#### Records provided

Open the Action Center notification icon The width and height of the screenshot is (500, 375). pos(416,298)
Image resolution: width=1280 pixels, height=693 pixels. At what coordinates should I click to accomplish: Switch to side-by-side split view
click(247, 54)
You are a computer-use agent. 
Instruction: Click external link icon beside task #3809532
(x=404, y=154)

########
#### Records provided

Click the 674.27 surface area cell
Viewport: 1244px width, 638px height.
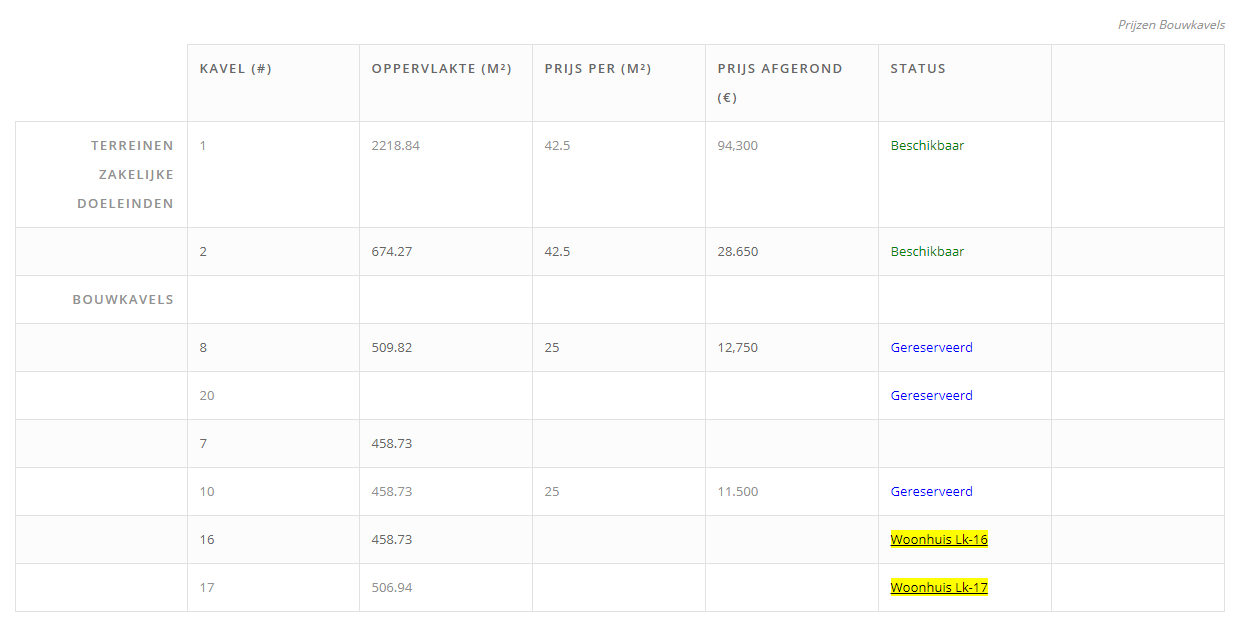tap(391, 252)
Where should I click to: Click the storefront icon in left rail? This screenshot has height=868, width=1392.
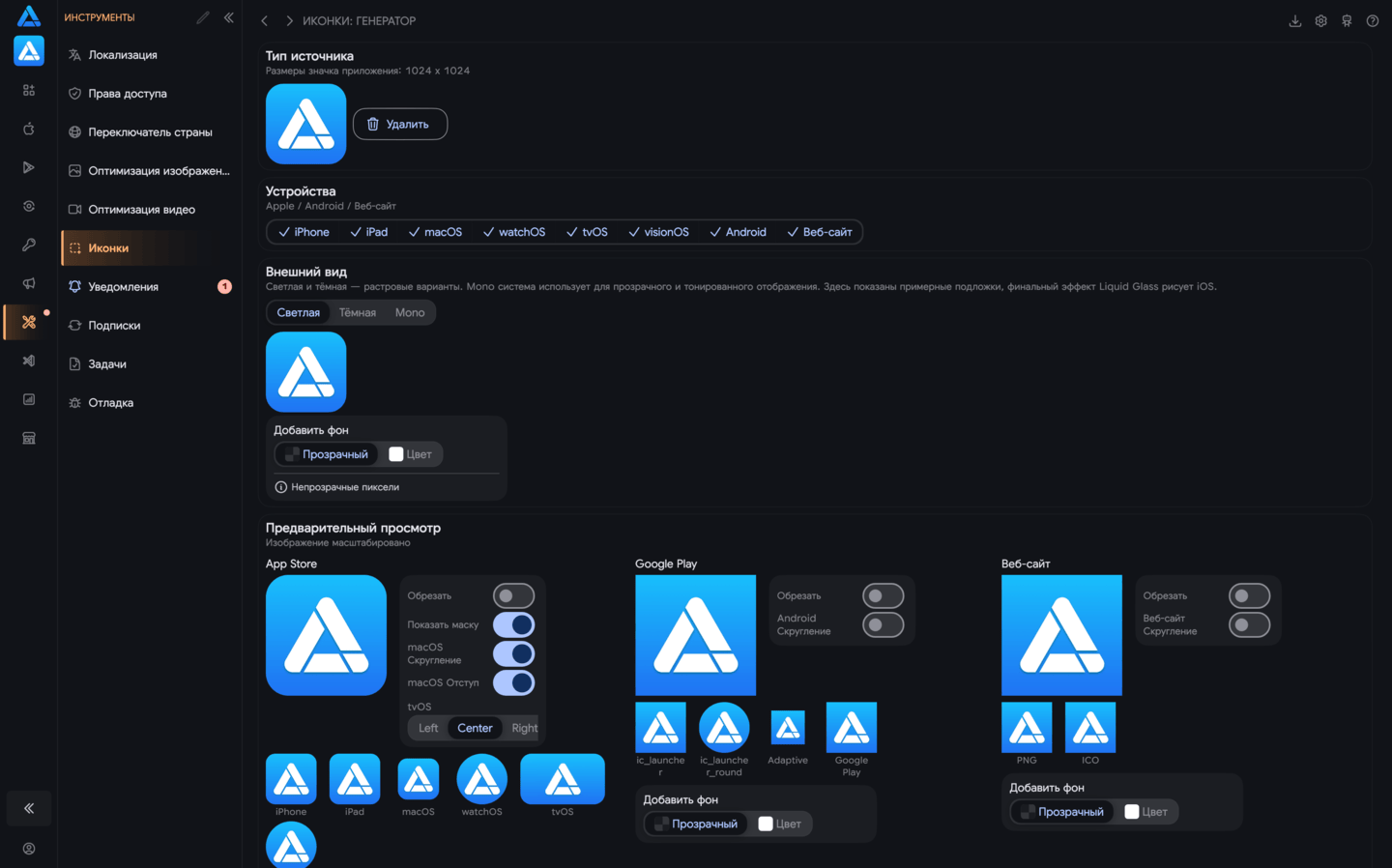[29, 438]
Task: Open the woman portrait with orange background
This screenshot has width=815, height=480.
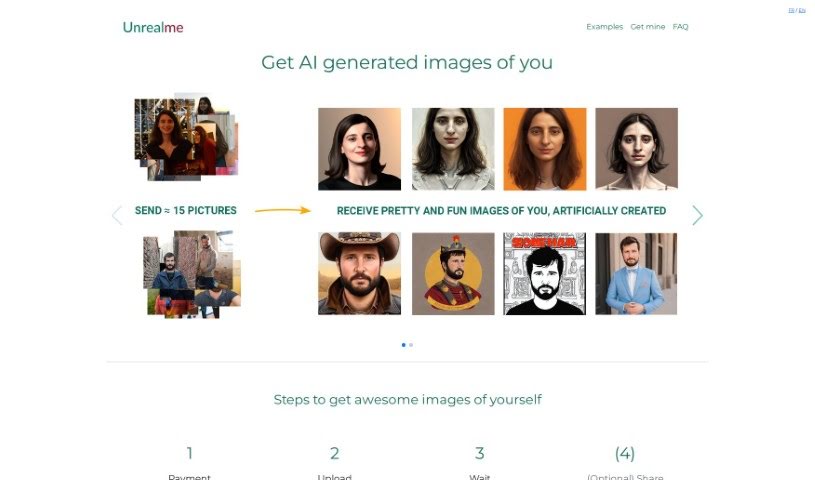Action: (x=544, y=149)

########

Problem to solve: Each line above with the string "Open" in it should be located and copied.

Answer section:
Open the Action Center notification icon The width and height of the screenshot is (500, 375). pos(416,298)
Task: Open the woman portrait with orange background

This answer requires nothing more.